Summary of this article
Odisha constable Deepak Kumar Rout arrested for killing wife Subhamitra Sahoo.
His first wife also died suspiciously in 2022; both had Rs 1 crore policies.
Police allege Rout exploited life insurance loopholes, collecting payouts after deaths.
Case highlights urgent need for centralised insurance records and stricter claim checks.
Two wives, two deaths, and Rs 2 crore in life insurance cover. That is the trail Odisha police constable Deepak Kumar Rout left behind before his arrest this week, a case that is now sending shockwaves far beyond Bhubaneswar, according to a recent report by the Times of India.
Investigators allege Rout murdered his 25-year-old second wife, traffic constable Subhamitra Sahoo, whose body was discovered buried in a pit disguised as a toilet in Keonjhar. The burial was facilitated by a relative, Binod Bihari Bhuyan, and a local landowner, Sambhunath Mohanta, who allegedly accepted Rs 5,000 to allow the disposal on his land. Mohanta even hired a digging machine, telling the operator it was for sanitation work.
A Pattern Emerges
Subhamitra’s death has forced a closer look at Rout’s past. His first wife, Aparna Priyadarshini, a revenue inspector, died in March 2022 in what was recorded as a road accident. Aparna’s family, however, has now lodged a formal complaint alleging that she too was murdered. They claim Rout abused her, forced her to raise loans exceeding Rs 10 lakh, and then collected Rs 1 crore from her insurance policy after her death.
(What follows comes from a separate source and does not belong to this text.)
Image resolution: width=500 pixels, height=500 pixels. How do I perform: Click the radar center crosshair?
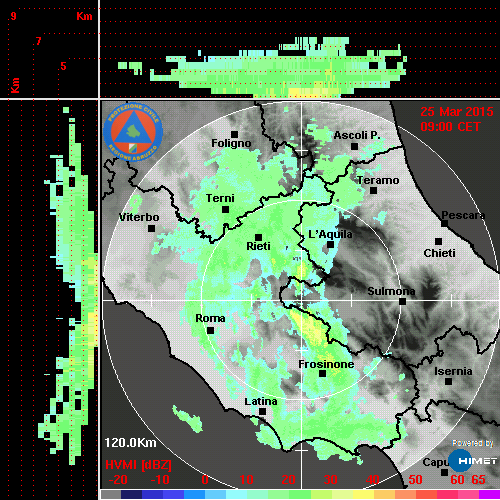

The parallels are stark. Subhamitra, married to Rout in July 2024, was also insured for Rs 1 crore. Police say Rout began plotting against her in late August after repeated quarrels over money, including her demand for a ceremonial wedding. She went missing on September 6, and within days investigators uncovered her remains and moved in to arrest him.
For insurers and regulators, the case raises troubling questions. When someone takes out large policies in quick succession, especially in households already under strain, the system does not always raise an alert. Most claim checks still depend heavily on police papers or medical certificates, which may not tell the full story.
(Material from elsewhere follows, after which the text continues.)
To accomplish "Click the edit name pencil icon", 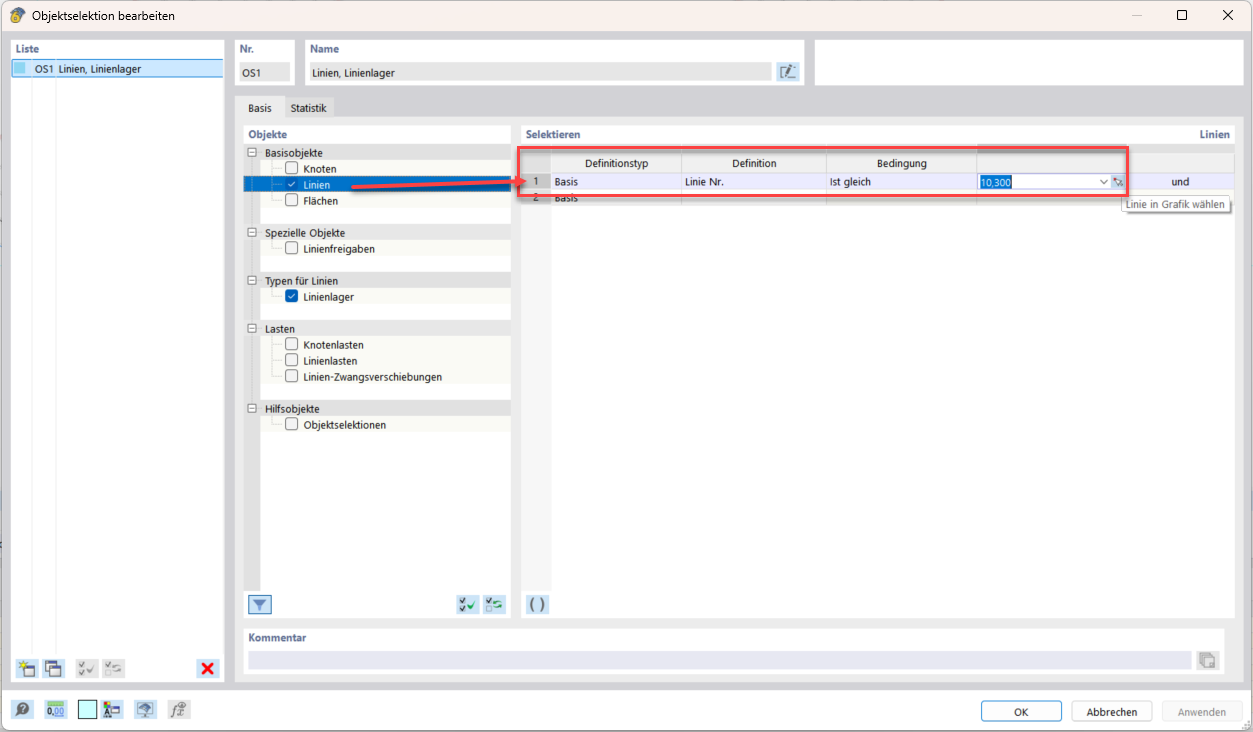I will [788, 72].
What can change? Industry voices point to the need for a central record of insurance exposure across companies. That would make it harder for one person to quietly accumulate large sums. Stronger checks on high-value claims, particularly in suspicious deaths, are just as critical. Families too can protect themselves by keeping nominees in the loop and ensuring policy documents are accessible.
The legal process against Rout has only begun, and it will take time before the full picture is known. Yet even at this stage, the case underlines a wider concern: insurance, meant to safeguard households, can be twisted into something very different when oversight fails.